• **Textabschnitt**
Liebe Leser!
Sie kennen die Geschichte:
Auf der einen Seite steht ein Herrscher auf der politischen, medialen oder religiösen Bühne, und auf der anderen Seite das diskret beherrschte Volk, das zu den herrschenden Verhältnissen steht. Die herrschende Meinung wird von beiden Seiten nicht in Frage gestellt. So führt es sich ein unbestreitbar bequemes Leben, zwar nicht in selbstbestimmter Freiheit, doch frei von Konflikten. Die durch Sanktionsandrohungen und Brot und Spiele von Zweifel und Denken abgehaltene Masse arbeitet brav, es sind aber vorwiegend kosmetische Reparaturen an der Fassade. Wer rüttelt schon gerne an den Grundfesten? Wer will sich schon ausgrenzen oder sich gar der öffentlichen Lächerlichkeit preisgeben als sogenannter „streitbarer Geist“, nur weil er hinterfragt und durchschaut und auf eine nicht immer angenehme Wahrheit hinweist? Dabei wäre es manchmal kinderleicht, den Finger auf den wunden Punkt der herrschenden Fassade zu legen. Etwas Druck ausgeübt, und das Kartenhaus fällt in sich zusammen.
Liebe Leser!

• **Aufgabe 1**
Gib den Textabschnitt über Herrscher und beherrschtes Volk vollständig und wortgetreu wieder.

• **Erfasste Angaben**
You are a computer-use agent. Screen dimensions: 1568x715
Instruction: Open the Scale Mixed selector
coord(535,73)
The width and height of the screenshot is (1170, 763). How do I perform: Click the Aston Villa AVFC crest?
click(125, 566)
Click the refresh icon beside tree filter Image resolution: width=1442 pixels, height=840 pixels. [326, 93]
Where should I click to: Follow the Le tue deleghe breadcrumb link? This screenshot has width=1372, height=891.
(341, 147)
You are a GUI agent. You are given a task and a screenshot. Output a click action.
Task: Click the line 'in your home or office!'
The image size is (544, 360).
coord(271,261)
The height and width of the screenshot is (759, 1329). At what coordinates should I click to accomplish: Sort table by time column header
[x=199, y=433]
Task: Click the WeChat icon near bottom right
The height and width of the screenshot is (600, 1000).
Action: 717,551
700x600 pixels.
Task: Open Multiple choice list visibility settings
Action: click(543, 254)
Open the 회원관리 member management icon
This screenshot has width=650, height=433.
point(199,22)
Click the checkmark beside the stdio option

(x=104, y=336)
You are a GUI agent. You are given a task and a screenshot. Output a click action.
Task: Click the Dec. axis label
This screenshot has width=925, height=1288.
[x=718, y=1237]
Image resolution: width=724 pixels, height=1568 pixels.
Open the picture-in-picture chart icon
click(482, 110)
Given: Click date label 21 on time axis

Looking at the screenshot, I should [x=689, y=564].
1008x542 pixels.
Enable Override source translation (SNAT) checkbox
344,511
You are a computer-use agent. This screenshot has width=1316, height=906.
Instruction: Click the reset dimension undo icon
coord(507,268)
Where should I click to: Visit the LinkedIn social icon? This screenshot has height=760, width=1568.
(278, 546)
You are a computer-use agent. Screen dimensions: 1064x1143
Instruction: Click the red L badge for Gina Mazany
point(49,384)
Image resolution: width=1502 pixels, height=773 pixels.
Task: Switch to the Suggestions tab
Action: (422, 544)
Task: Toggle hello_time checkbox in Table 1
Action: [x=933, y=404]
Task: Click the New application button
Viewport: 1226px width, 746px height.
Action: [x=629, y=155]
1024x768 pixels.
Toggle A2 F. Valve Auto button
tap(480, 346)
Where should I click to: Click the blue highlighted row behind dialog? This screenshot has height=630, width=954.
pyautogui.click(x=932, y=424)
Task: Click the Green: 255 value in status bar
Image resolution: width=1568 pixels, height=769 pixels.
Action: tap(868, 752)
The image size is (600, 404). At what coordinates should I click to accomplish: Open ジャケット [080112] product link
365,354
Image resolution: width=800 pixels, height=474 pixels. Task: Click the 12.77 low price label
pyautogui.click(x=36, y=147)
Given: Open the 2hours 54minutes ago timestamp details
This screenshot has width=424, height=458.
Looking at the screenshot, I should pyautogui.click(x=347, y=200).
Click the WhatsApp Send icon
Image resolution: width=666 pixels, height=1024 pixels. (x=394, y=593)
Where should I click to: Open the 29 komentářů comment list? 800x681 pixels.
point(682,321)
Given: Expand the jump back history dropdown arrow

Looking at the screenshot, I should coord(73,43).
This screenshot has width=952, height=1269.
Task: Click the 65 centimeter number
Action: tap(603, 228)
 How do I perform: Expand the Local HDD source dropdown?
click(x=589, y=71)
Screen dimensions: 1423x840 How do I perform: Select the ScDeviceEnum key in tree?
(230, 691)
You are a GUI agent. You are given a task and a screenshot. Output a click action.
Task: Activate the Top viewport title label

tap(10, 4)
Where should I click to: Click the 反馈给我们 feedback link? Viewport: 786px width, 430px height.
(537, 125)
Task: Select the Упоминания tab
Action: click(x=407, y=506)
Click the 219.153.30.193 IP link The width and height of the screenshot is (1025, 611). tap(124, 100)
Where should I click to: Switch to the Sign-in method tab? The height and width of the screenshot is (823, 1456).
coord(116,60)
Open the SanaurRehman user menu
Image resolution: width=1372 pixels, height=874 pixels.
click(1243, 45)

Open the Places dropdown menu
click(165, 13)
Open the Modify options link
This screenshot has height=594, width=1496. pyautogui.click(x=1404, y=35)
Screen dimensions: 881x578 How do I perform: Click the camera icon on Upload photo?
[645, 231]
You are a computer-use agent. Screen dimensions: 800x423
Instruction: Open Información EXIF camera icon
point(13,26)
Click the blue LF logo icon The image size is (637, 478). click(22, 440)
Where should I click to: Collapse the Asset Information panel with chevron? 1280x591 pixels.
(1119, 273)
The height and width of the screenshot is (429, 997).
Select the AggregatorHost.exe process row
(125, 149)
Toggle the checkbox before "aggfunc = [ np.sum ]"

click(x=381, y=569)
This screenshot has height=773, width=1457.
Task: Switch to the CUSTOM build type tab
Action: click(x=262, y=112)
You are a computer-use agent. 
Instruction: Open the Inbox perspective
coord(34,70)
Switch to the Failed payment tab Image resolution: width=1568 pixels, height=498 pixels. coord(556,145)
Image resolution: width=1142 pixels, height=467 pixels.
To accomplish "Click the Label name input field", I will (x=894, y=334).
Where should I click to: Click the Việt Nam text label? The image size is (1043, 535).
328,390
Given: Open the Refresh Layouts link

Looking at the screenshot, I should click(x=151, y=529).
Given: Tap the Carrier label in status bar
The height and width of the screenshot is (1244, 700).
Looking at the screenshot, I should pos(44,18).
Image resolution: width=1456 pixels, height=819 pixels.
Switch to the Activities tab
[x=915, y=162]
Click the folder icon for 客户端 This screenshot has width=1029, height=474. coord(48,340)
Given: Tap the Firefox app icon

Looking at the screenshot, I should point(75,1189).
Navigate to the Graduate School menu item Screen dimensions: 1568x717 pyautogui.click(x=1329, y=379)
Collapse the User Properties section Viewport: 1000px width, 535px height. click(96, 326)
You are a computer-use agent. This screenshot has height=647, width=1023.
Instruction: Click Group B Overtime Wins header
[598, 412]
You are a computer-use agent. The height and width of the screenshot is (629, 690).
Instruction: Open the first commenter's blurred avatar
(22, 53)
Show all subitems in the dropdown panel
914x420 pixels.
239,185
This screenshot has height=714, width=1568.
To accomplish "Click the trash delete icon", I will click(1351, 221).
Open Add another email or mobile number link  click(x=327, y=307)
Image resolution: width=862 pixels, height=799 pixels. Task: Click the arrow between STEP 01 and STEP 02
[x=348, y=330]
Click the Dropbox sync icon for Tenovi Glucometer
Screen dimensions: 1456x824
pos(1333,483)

• **Aufgabe 2**
Kopiere bitte aus den Einträgen unverändert die Zeilen, beginnend mit der Zeile mit „Given: Open the Refresh Layouts link“ und weiter bis einschließlich der Zeile mit „Collapse the User“.

• **Antwort 1**
Liebe Leser!
Sie kennen die Geschichte:
Auf der einen Seite steht ein Herrscher auf der politischen, medialen oder religiösen Bühne, und auf der anderen Seite das diskret beherrschte Volk, das zu den herrschenden Verhältnissen steht. Die herrschende Meinung wird von beiden Seiten nicht in Frage gestellt. So führt es sich ein unbestreitbar bequemes Leben, zwar nicht in selbstbestimmter Freiheit, doch frei von Konflikten. Die durch Sanktionsandrohungen und Brot und Spiele von Zweifel und Denken abgehaltene Masse arbeitet brav, es sind aber vorwiegend kosmetische Reparaturen an der Fassade. Wer rüttelt schon gerne an den Grundfesten? Wer will sich schon ausgrenzen oder sich gar der öffentlichen Lächerlichkeit preisgeben als sogenannter „streitbarer Geist“, nur weil er hinterfragt und durchschaut und auf eine nicht immer angenehme Wahrheit hinweist? Dabei wäre es manchmal kinderleicht, den Finger auf den wunden Punkt der herrschenden Fassade zu legen. Etwas Druck ausgeübt, und das Kartenhaus fällt in sich zusammen.
Liebe Leser!

• **Antwort 2**
Given: Open the Refresh Layouts link

Looking at the screenshot, I should click(x=151, y=529).
Given: Tap the Carrier label in status bar
The height and width of the screenshot is (1244, 700).
Looking at the screenshot, I should pos(44,18).
Image resolution: width=1456 pixels, height=819 pixels.
Switch to the Activities tab
[x=915, y=162]
Click the folder icon for 客户端 This screenshot has width=1029, height=474. coord(48,340)
Given: Tap the Firefox app icon

Looking at the screenshot, I should point(75,1189).
Navigate to the Graduate School menu item Screen dimensions: 1568x717 pyautogui.click(x=1329, y=379)
Collapse the User Properties section Viewport: 1000px width, 535px height. click(96, 326)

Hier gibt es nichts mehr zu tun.